The term sacrifice is, therefore, best regarded as a polythetic category which includes heterogeneous modes of behavior motivated by intentions of variable kinds. These include commemoration, initiation, expiation, propitiation, establishing a covenant, or affecting a transition in social status. Regarding sacrifice not as constituting a class of phenomena having a fixed set of features in common but as a multivocal term applying to phenomena that merely have ‘family resemblances’ in common has the advantage of mitigating somewhat the Euro-centric bias inherent in the work of many of the most influential thinkers on the subject, among them Robertson Smith (1894 1927), Hubert and Mauss (1898), and Durkheim (1912). ‘The Sacrifice’ for this generation of scholars was the central feature of religion, a Judaic– Christian bias still evident as late as 1956, the year in which E. E. Evans-Pritchard published his classic, Nuer Religion.

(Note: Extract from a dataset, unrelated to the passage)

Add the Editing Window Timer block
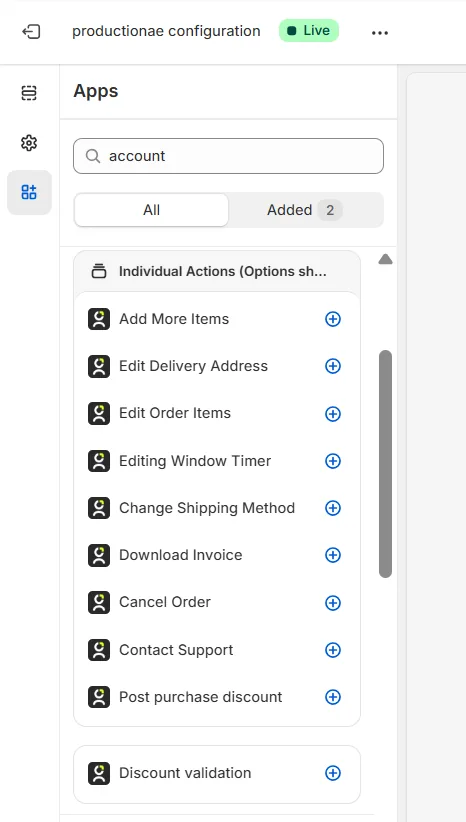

Tellingly, Evans-Pritchard did not identify any word in the Nuer language that unambiguously corresponded to the English ‘sacrifice.’ This lack of correspondence appears widespread. Benveniste (1969, p. 223), for example, could discover no common word for sacrifice in the Indo-European languages.

1. The Terminology Of Sacrifice

In more elaborate forms than straightforward ritualized gift-giving, sacrifice typically involves a set of four terms. First, there is the sacrificer, the executor of the ritual. Second, there is the sacrifier, the beneficiary of the sacrifice. This may be the executor of the ritual, individual members of the community, or the community in toto. Third, there is the object sacrificed. Although this gift may be anything, ethnographic descriptions usually emphasize the bloody sacrifice of a living being, in which case blood typically is described as connoting such ideas as fertility, renewal, replenishment, vitality, life force, and empowerment.

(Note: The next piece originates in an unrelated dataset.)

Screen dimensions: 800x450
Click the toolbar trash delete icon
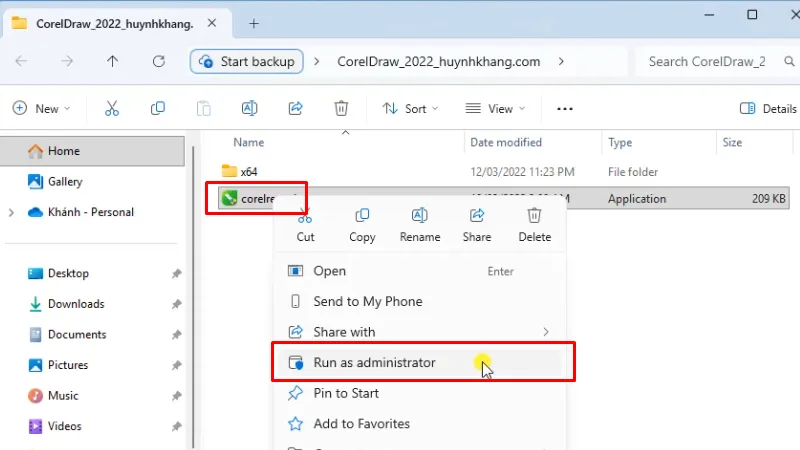(x=341, y=109)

Access by the sacrifier to these desirables is acquired when this substance is shed in ritual by the act of forcing life out of the victim. Substitution, or the use of a surrogate in cases when the offering is that of a human being, is a common occurrence, so frequently resorted to that some writers, including two who have made important contributions to the topic— de Heusch (1986) and Bloch (1992, p. 32)—consider substitution to be a key feature of sacrificial rituals. Fourth, there is the deity to whom the sacrifice is made.

2. Approaches To The Sacrifice

A number of distinguished thinkers have advanced what might be termed ‘approaches’ to the study of sacrifice, which afford insightful, though overlapping, perspectives. Among the most useful are the following five.

2.1 Sacrifice As Gift

For Tylor (1871 1913), following Plato, the sacrifice was a gift made to an anthropomorphic divinity, much as a gift might be given to a chief, whose acceptance made the deity indebted to humanity. This approach was popular with nineteenth century scholars, who attributed to the act of sacrificing such motives as expiating sins, obtaining benefits, nourishing the deity, and establishing good relations between human beings and spirits. This theory lays stress on the beliefs of the givers rather than on the ritual performance itself, which in this interpretation is relegated to logically subservient status. This approach is at the same time too broad and too narrow. It is overly broad in that these motives undoubtedly are widespread in many rituals of sacrifice all over the world, yet excessively narrow since sacrificial rituals are employed to do much more than simply offer gifts.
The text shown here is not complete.